# WHAT THE EXERCISE ASKS
Please output the entries below exactly as they are.

Data excerpts

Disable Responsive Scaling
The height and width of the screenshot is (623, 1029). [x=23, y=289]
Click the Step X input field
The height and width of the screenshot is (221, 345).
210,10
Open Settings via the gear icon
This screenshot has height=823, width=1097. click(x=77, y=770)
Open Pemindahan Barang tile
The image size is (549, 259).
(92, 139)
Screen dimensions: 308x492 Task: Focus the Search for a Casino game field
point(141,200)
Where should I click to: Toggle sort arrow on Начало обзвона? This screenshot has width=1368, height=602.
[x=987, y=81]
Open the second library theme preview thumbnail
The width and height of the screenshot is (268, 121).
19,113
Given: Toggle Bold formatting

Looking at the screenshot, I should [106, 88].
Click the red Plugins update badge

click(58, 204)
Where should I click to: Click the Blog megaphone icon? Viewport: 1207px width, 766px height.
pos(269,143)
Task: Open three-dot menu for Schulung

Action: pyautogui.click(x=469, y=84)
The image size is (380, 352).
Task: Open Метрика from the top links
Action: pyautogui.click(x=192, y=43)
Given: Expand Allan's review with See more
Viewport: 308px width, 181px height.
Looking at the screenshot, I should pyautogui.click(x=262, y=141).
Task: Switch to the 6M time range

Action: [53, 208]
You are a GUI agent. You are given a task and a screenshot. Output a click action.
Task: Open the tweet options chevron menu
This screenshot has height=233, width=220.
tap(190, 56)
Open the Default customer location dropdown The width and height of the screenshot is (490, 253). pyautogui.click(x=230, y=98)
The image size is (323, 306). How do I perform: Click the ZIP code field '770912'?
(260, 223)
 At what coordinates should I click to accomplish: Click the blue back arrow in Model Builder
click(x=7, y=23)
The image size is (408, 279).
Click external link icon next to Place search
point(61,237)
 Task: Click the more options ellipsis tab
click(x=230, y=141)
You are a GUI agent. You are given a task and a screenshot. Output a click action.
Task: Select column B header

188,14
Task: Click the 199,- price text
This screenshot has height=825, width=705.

# ANSWER TO THIS PROBLEM
Disable Responsive Scaling
The height and width of the screenshot is (623, 1029). [x=23, y=289]
Click the Step X input field
The height and width of the screenshot is (221, 345).
210,10
Open Settings via the gear icon
This screenshot has height=823, width=1097. click(x=77, y=770)
Open Pemindahan Barang tile
The image size is (549, 259).
(92, 139)
Screen dimensions: 308x492 Task: Focus the Search for a Casino game field
point(141,200)
Where should I click to: Toggle sort arrow on Начало обзвона? This screenshot has width=1368, height=602.
[x=987, y=81]
Open the second library theme preview thumbnail
The width and height of the screenshot is (268, 121).
19,113
Given: Toggle Bold formatting

Looking at the screenshot, I should [106, 88].
Click the red Plugins update badge

click(58, 204)
Where should I click to: Click the Blog megaphone icon? Viewport: 1207px width, 766px height.
pos(269,143)
Task: Open three-dot menu for Schulung

Action: pyautogui.click(x=469, y=84)
The image size is (380, 352).
Task: Open Метрика from the top links
Action: pyautogui.click(x=192, y=43)
Given: Expand Allan's review with See more
Viewport: 308px width, 181px height.
Looking at the screenshot, I should pyautogui.click(x=262, y=141).
Task: Switch to the 6M time range

Action: [53, 208]
You are a GUI agent. You are given a task and a screenshot. Output a click action.
Task: Open the tweet options chevron menu
This screenshot has height=233, width=220.
tap(190, 56)
Open the Default customer location dropdown The width and height of the screenshot is (490, 253). pyautogui.click(x=230, y=98)
The image size is (323, 306). How do I perform: Click the ZIP code field '770912'?
(260, 223)
 At what coordinates should I click to accomplish: Click the blue back arrow in Model Builder
click(x=7, y=23)
The image size is (408, 279).
Click external link icon next to Place search
point(61,237)
 Task: Click the more options ellipsis tab
click(x=230, y=141)
You are a GUI agent. You are given a task and a screenshot. Output a click action.
Task: Select column B header

188,14
Task: Click the 199,- price text
This screenshot has height=825, width=705.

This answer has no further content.